Yokota was pointing downhill. Hong peered toward the cul-de-sac and saw a man breaking clear of a trash Dumpster set between Kang’s house and another of the completed homes. The man darted between the two houses and made his way toward the foothills. He was carrying some kind of assault rifle. And, as if this weren’t enough cause for concern, Hong heard a sudden drone to his right and glanced over to see the blinking lights of a helicopter rising up into view less than a mile away. The chopper was mounted with a searchlight; as Hong watched, the high-powered beacon began to rake the ground below. It wouldn’t be long before the Koreans found themselves caught up in the harsh glow.

Hong knew he had no choice but to abort the mission and retreat. And the last thing he wanted to deal with was having a panicked colleague dogging his heels as he tried to escape the trap that had been set for them.

“We need to split up,” Hong told Yokota. “Stay here until I reach the ridge line, then follow me to the car.” Their getaway vehicle was parked a mile away on the other side of the hills.

Hong started to move away but Yokota grabbed his arm.

“I’m not staying here!” the younger man said. “I’m going with you!”

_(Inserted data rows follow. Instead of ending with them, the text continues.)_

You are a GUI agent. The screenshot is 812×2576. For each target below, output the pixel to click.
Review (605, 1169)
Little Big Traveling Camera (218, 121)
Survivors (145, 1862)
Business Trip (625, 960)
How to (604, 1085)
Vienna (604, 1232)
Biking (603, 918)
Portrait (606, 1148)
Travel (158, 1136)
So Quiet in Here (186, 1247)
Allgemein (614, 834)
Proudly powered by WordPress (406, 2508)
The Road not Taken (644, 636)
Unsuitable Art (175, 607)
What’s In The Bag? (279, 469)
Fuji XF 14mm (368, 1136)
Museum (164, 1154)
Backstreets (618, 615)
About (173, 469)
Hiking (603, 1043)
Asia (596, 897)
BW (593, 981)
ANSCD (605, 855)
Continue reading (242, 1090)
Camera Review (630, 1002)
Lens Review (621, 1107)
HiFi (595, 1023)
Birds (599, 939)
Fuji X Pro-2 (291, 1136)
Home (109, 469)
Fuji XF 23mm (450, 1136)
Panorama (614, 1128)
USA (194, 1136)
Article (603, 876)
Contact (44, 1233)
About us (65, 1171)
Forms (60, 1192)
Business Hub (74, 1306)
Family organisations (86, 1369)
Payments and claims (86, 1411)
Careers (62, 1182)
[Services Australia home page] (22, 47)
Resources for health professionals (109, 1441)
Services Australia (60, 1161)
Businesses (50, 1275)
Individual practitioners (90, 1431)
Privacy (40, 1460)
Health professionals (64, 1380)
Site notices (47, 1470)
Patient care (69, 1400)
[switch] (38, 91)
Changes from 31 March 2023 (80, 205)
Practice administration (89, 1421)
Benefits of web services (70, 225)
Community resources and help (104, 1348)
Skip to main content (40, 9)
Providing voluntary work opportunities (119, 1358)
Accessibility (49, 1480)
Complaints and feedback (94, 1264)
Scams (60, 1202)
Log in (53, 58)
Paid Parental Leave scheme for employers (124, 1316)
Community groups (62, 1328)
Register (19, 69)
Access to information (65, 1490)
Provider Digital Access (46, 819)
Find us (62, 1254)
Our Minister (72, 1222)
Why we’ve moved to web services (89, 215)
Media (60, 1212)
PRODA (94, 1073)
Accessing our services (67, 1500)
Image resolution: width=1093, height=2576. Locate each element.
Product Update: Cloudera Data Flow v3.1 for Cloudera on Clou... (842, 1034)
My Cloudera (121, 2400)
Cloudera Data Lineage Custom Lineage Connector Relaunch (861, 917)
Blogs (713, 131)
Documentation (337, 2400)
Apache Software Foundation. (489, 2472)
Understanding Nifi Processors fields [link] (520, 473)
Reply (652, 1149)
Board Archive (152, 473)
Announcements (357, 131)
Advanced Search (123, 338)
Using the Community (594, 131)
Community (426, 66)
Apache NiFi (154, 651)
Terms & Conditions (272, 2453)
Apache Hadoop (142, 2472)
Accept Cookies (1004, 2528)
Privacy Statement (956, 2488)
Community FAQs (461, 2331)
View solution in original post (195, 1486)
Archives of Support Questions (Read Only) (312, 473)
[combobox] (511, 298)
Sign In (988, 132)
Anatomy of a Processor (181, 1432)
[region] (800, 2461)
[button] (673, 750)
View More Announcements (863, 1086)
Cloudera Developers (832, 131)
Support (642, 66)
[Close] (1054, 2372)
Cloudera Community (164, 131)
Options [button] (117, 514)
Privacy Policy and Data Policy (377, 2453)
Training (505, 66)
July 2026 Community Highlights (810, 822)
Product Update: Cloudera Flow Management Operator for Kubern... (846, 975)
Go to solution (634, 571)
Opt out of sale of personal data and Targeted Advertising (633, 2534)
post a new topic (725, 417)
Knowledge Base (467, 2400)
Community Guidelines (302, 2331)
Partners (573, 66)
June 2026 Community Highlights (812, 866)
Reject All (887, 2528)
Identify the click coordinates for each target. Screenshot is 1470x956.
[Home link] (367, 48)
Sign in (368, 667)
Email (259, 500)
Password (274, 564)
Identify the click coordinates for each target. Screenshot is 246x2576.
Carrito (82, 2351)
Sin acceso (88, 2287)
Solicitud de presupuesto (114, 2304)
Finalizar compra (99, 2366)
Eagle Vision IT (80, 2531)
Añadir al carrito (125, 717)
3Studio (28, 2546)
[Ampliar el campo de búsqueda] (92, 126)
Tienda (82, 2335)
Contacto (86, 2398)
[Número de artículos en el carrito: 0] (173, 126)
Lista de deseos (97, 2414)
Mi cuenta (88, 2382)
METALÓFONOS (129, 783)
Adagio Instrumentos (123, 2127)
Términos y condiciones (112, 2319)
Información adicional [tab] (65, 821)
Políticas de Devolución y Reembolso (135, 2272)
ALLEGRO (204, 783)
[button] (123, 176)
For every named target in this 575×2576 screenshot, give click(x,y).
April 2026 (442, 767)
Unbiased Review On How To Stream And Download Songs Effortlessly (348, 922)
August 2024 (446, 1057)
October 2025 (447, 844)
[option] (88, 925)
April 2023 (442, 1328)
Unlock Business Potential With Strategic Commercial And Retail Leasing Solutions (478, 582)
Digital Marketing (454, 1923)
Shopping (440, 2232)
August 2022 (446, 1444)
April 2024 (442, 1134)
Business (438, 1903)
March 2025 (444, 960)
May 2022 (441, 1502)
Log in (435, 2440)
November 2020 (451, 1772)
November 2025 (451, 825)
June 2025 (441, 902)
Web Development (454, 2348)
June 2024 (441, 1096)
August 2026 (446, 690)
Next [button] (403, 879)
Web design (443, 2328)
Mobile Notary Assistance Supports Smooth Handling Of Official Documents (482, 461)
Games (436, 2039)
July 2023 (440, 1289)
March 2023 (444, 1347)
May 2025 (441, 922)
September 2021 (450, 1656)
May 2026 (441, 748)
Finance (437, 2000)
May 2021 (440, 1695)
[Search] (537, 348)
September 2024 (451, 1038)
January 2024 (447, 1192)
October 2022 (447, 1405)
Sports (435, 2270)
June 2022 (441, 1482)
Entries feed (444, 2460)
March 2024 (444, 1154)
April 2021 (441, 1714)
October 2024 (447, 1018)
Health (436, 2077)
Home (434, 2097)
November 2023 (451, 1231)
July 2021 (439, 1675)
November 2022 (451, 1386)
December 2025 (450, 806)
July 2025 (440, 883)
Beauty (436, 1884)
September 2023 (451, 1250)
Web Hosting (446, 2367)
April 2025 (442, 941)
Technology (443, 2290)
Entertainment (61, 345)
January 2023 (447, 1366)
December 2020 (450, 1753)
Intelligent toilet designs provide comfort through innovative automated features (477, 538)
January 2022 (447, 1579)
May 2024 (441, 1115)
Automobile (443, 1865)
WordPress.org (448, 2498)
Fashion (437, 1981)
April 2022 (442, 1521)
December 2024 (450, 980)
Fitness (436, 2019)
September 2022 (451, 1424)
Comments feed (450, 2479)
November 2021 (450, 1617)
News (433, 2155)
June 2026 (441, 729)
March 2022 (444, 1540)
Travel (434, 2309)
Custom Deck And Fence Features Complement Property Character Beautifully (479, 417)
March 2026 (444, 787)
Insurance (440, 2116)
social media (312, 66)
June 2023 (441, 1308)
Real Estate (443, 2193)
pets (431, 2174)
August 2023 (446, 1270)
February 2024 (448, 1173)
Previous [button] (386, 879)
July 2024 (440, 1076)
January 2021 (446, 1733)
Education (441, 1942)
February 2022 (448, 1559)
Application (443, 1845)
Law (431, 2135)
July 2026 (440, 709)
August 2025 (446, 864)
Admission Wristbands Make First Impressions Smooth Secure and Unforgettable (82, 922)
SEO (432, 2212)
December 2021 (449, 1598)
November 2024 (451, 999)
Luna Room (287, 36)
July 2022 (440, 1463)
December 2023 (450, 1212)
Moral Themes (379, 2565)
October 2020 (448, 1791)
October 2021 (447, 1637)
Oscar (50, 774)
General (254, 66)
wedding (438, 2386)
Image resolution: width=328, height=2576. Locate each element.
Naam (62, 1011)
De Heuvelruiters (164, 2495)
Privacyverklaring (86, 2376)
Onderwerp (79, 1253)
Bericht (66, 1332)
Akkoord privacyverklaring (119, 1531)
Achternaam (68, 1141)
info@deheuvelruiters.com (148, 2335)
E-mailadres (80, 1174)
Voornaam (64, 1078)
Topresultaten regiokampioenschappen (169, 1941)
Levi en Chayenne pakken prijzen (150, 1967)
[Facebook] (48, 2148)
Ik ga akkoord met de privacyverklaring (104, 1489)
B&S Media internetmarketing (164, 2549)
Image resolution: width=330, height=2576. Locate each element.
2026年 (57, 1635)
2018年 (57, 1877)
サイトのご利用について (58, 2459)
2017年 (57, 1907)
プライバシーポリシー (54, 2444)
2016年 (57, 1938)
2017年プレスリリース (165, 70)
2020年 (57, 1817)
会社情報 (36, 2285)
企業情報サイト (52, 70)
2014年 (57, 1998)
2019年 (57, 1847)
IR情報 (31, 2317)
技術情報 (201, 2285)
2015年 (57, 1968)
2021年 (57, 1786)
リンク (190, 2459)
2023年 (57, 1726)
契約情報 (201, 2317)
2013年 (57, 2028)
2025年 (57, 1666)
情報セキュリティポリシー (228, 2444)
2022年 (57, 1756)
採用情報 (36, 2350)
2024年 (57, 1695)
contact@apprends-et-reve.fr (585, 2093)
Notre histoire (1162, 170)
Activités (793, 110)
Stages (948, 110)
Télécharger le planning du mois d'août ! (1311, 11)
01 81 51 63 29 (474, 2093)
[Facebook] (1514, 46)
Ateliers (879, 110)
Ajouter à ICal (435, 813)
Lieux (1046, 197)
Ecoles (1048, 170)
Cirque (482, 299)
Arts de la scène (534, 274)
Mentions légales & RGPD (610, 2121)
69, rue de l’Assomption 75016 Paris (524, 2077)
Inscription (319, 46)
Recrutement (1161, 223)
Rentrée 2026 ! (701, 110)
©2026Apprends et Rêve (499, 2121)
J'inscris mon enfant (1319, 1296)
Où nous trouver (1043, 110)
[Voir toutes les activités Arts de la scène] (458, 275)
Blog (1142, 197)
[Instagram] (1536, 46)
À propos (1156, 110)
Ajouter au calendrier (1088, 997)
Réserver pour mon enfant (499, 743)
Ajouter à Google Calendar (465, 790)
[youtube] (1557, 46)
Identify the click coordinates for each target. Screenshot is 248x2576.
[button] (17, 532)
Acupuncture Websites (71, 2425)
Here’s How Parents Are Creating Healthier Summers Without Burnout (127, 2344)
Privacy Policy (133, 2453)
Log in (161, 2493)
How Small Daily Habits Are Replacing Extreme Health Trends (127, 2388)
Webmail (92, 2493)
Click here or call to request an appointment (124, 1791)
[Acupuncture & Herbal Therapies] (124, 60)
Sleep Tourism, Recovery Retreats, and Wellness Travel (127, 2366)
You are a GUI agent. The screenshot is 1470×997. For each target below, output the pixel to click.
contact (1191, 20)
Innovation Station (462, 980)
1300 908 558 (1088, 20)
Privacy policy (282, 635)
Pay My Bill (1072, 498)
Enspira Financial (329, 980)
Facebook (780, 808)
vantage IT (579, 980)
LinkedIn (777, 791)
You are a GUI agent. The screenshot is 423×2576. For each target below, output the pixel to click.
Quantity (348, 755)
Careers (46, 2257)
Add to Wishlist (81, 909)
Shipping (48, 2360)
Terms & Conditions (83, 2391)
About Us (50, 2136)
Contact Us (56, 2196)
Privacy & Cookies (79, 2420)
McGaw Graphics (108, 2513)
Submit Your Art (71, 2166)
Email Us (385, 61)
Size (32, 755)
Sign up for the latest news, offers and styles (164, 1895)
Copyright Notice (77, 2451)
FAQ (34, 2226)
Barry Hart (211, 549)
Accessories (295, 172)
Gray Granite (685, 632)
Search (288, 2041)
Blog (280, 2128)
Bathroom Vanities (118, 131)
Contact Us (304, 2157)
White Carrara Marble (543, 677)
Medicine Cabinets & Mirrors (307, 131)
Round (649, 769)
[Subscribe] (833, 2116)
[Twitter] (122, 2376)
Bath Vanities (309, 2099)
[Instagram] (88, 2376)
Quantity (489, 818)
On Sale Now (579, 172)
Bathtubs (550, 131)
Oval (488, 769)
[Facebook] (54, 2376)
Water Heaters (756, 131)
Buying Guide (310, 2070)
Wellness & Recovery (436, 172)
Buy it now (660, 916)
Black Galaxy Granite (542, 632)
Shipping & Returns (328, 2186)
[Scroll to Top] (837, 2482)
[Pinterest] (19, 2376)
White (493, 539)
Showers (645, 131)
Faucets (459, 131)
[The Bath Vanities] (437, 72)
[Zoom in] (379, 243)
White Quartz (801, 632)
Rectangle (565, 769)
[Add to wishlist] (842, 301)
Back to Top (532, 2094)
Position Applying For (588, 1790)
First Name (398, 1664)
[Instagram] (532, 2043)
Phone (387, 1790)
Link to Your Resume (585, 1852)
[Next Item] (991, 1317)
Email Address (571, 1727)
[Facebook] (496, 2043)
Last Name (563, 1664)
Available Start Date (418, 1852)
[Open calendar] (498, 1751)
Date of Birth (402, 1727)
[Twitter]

“You’ll wait like I said!” Hong snapped, shoving Yokota’s hand away. “That’s an order!”

Yokota glanced back down the hillside. The American was still a good hundred yards away, but he was clearly headed their way. Behind him, the door leading to Kang Moo-Hyun’s rear patio swung open and another two armed figures bolted out of the house.

“I’m going with you!” Yokota repeated, falling into step beside Hong.

There was no time to argue. Hong rushed uphill a few yards, then abruptly stopped and whirled, raising the pistol he’d taken off the FBI agent he’d just slain. The gun was equipped with a sound suppressor and when Yokota stumbled into Hong, the senior agent jabbed the barrel into the other man’s chest and pulled the trigger. Yokota staggered back a step and stared at Hong, dumbfounded.

“You left me no choice,” Hong told the other man.

Yokota made as if to lunge at Hong but crumpled to the ground before he could make his move. Hong left the man to die and crouched low as he began to retrace his steps back up the hillside. With any luck, he figured he might still yet live to fight another day….

TAHNK WOO-KI, the third REDI agent, had taken cover in a shallow gully fifty yards down from the hill crest. He’d killed one of the Bureau agents and had seen Hong and Yokota take out three others. Like them, he realized that they had lost the element of surprise. And, like Hong, when he’d first noticed the approaching helicopter he’d realized that he would soon be spotted.